Highlights & Insights¶
- "Learning structure, not solving correctly" is a counter-intuitive but effective training philosophy: Redefining the SFT goal from "improving accuracy" to "installing a skill scaffold" decouples the cold-start problem into "installing structure first, then calibrating timing with RL," bypassing the need for a strong teacher.
- Self-distillation loop naturally resists over-fitting the teacher's domain: Since the data comes entirely from the base model itself, the skills aren't tied to a domain where an external model excels, which is the root cause of its superior OOD stability compared to distillation.
- Verdict filtering + final success termination are simple but critical constraints: the former ensures reliable verification learning, while the latter ensure every trajectory represents a "successful trial" rather than a "failure," making it transferable to any search-like task (NP-style tasks) that is easy to verify but hard to solve.
- Budget Forcing reuse: The built-in
<sample>tag allows for "one more round of thinking" at inference by simply appending the trigger word, and it can also break degenerate output loops, serving as a zero-cost inference scaling interface.

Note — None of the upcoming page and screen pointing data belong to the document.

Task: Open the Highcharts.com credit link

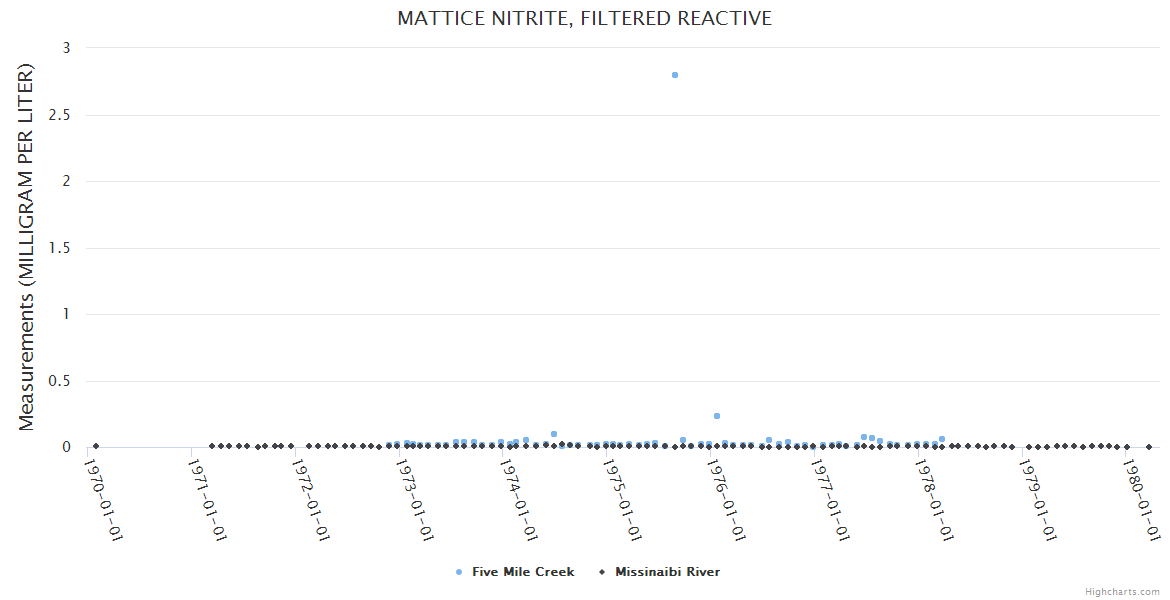Action: coord(1122,592)
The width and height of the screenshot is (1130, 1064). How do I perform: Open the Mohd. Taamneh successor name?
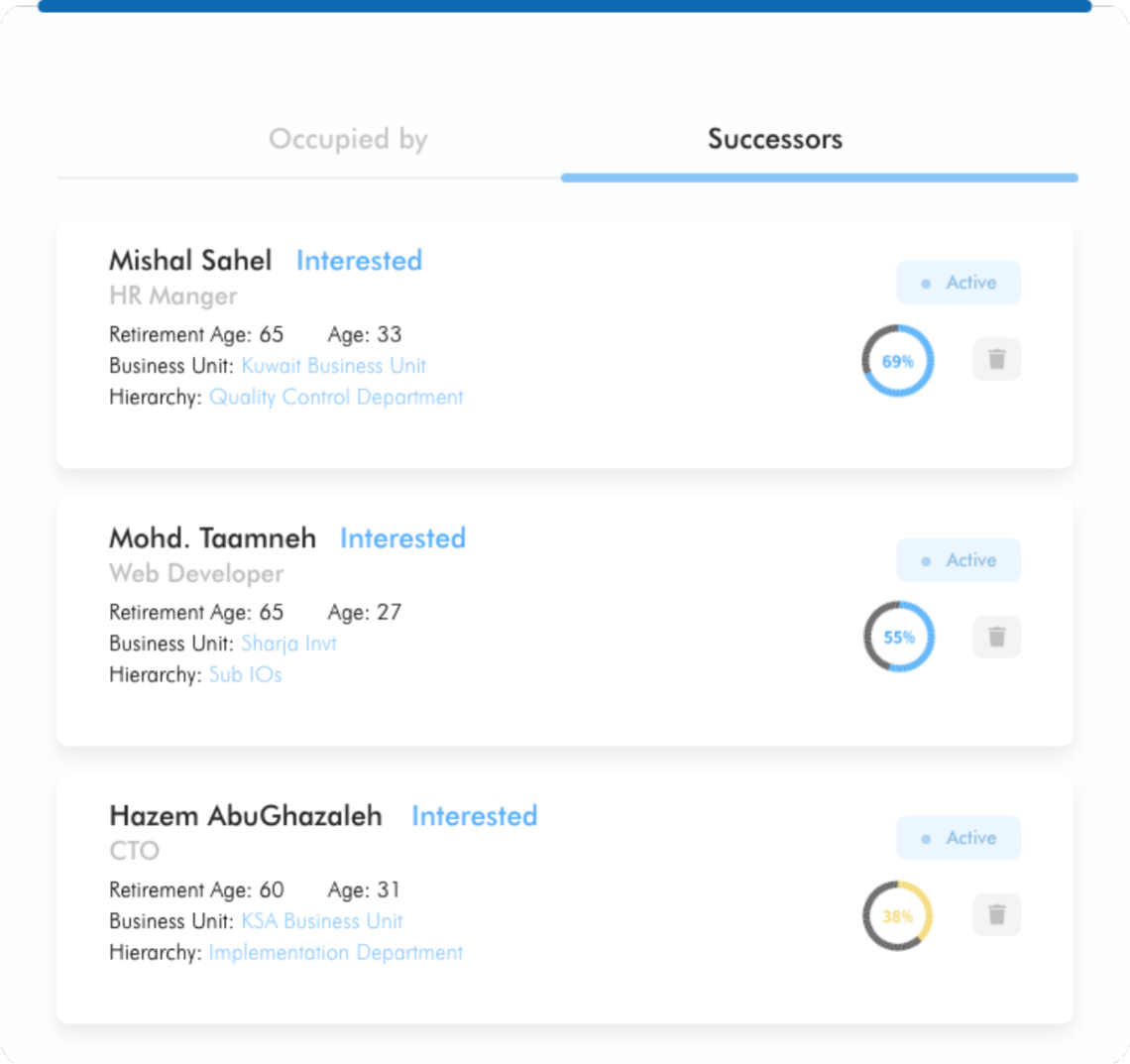(x=212, y=537)
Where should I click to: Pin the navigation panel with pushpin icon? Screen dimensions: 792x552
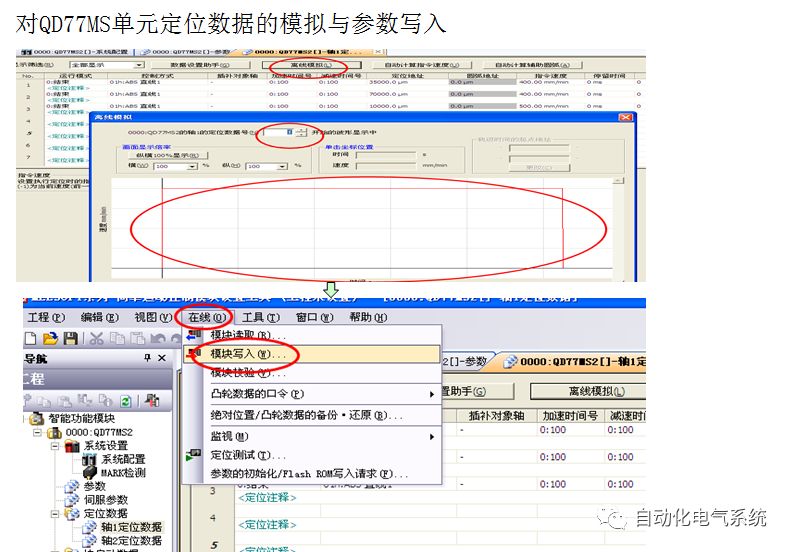(x=148, y=358)
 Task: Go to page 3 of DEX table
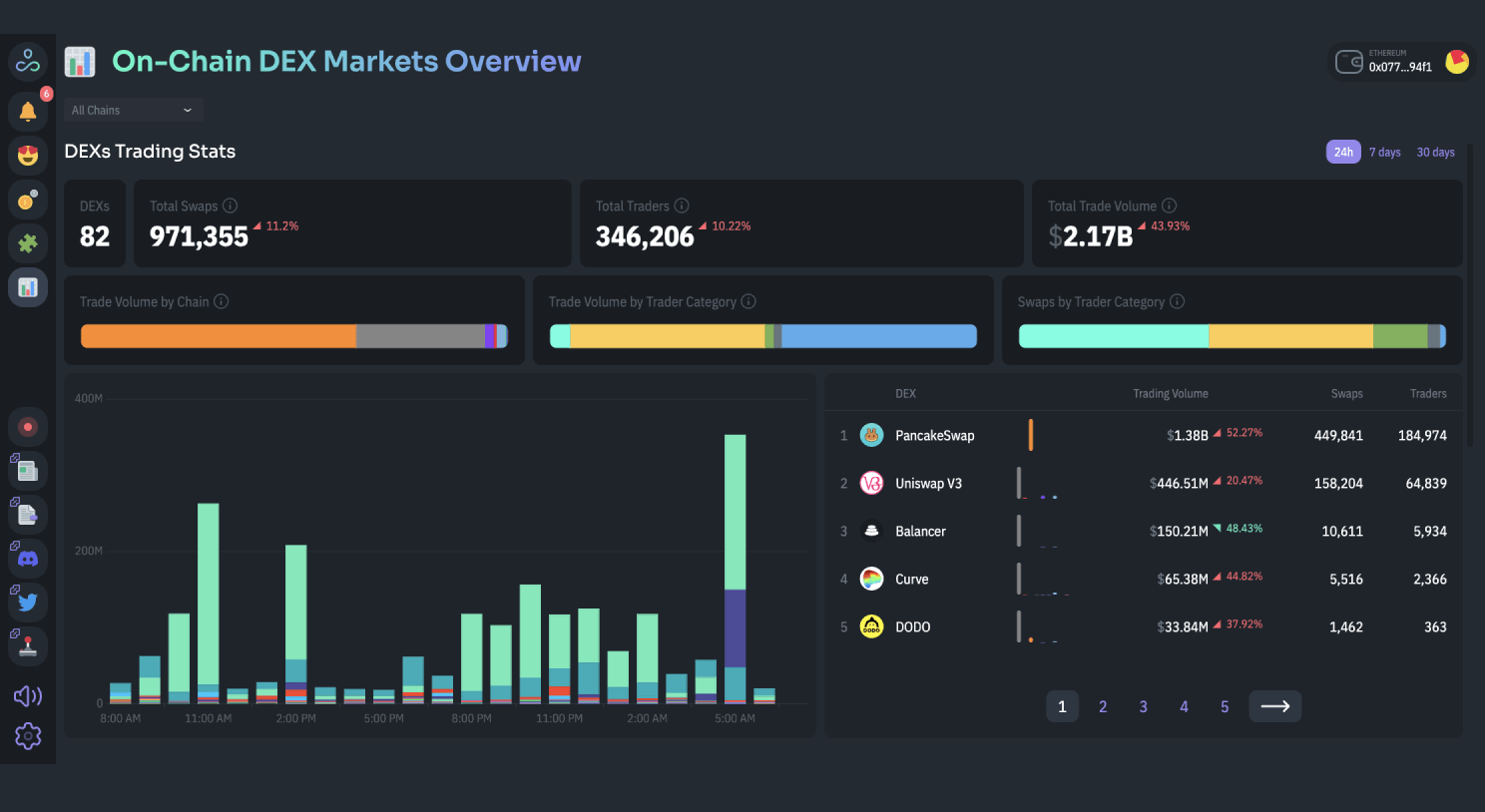coord(1143,706)
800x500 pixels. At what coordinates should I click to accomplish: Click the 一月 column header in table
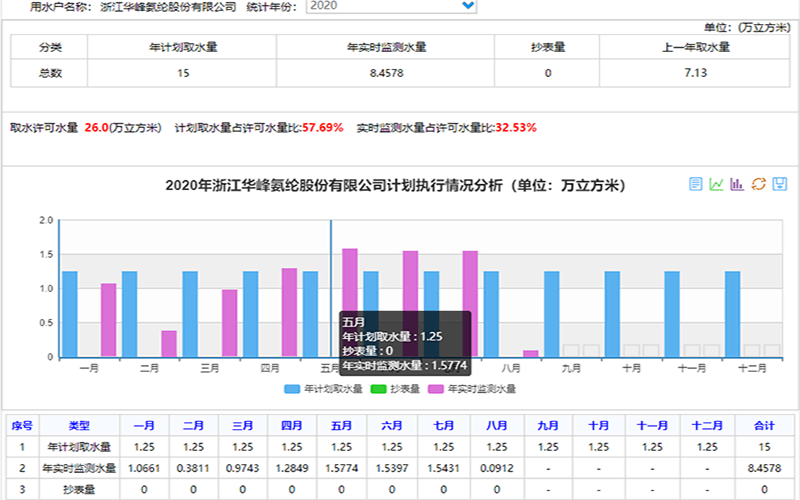(144, 425)
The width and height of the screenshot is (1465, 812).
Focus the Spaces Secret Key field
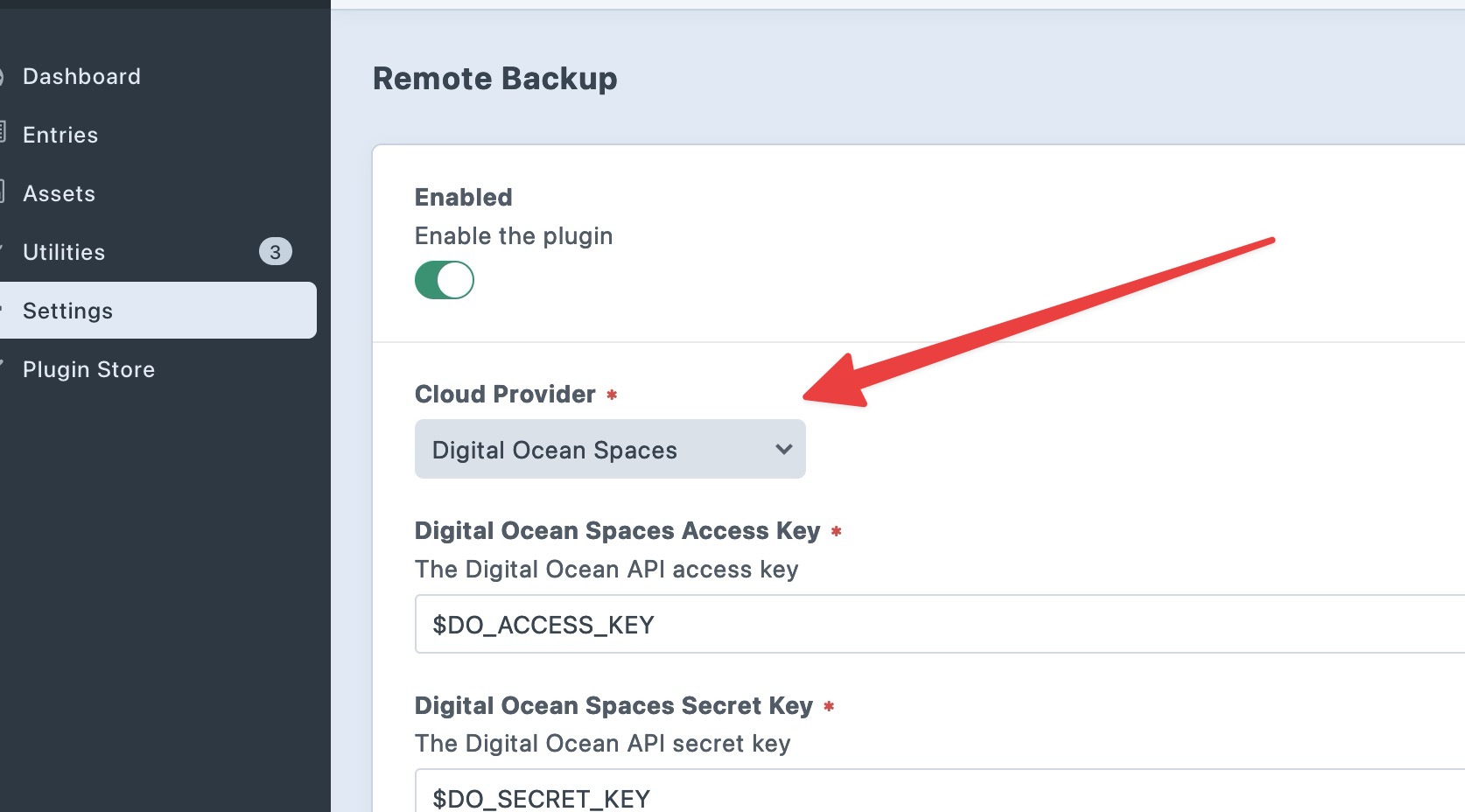coord(940,792)
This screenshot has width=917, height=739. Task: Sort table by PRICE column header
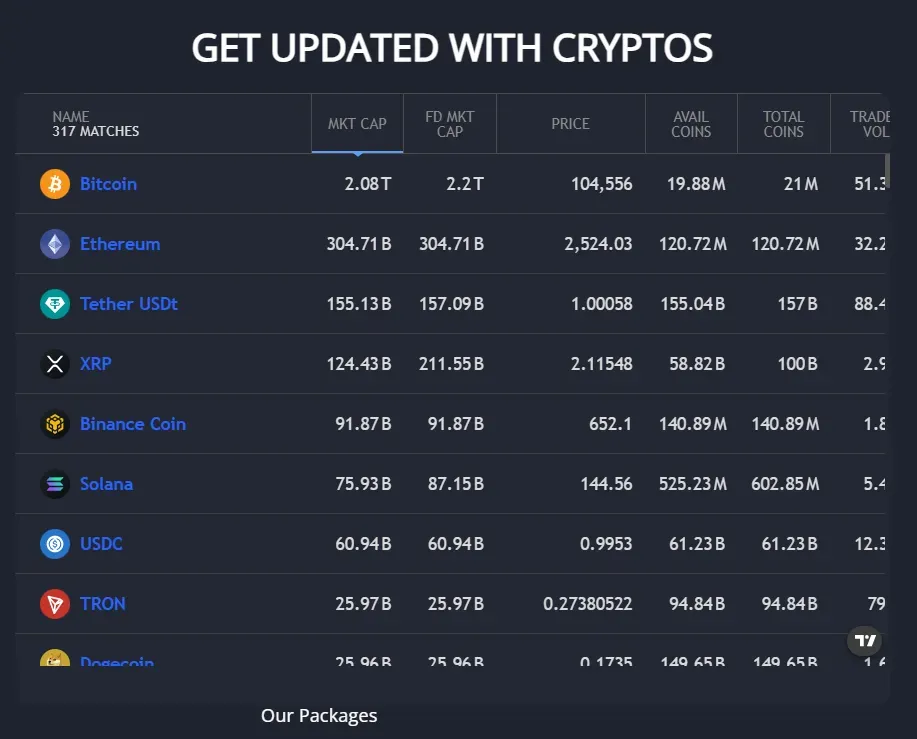tap(570, 124)
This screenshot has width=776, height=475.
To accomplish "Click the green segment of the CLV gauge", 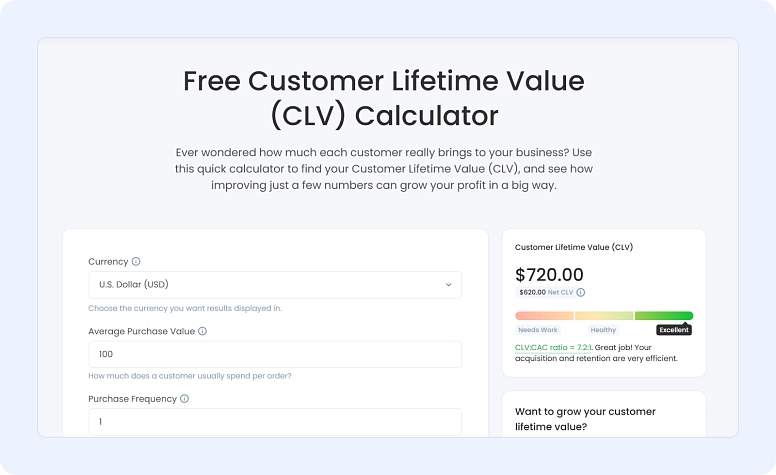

Limitations & Future Work¶
- The authors acknowledge that poor performance on some tasks (e.g., Letter Countdown) is primarily limited by model scale—small models cannot distinguish if a string is a valid English word, not because the method failed.
- The experiments scale up to 7B; whether the advantage of "low-data SFT" holds for larger models and more complex multi-step reasoning remains unverified.
- The quality of silver trajectories is capped by the base model's sampling ability: if the base model never exhibits even implicit skills, self-sampling might fail to yield enough correct solutions or valid reflections.
- Currently focused on "verification" and "retry" skills; extending this paradigm to more complex cognitive behaviors (e.g., decomposition, backtracking to specific steps) is a natural next step.
Related Work & Insights¶
- vs. Distillation (R1 Distill / QwQ): They learn trajectories from stronger teachers for SFT, resulting in high SFT accuracy but binding to the teacher's domain and requiring strong models. Ours uses the base's own output; SFT accuracy is low, but post-RL performance meets or exceeds distillation while being more robust to forgetting and teacher-free.
- vs. STaR: STaR is also self-distillation but only collects correct outputs. Ours deliberately retains incorrect solutions + reflections to teach self-correction. On harder Countdown variants, STaR provides almost no gain, while SkillFactory achieves the highest score.
- vs. Pure RL (RL-Only): Pure RL can only amplify latent skills, showing instability in cross-task generalization and common degradation on OOD. Ours pre-installs the structure via SFT before RL, ensuring stability.
- vs. BOLT / ASTRO: Similar ideas (installing skills before RL), but this work emphasizes that data comes entirely from the base model and reveals that "structure" rather than "content" is the key to consistent skill generalization.
Rating¶
- Novelty: ⭐⭐⭐⭐ Cold-start paradigm of "self-sampled silver trajectories + structural learning" clarifies the relationship between SFT and RL.
- Experimental Thoroughness: ⭐⭐⭐⭐ Two main setups, three base models, covering easy-to-hard/OOD/complex math, including detailed analysis of verification F1 and length distribution.
- Writing Quality: ⭐⭐⭐⭐ Motivation is clearly derived, and Algorithm 1 makes data construction reproducible.
- Value: ⭐⭐⭐⭐ Provides a simple, deployable recipe for installing cognitive skills without a strong teacher, particularly useful for small and medium-sized reasoning models.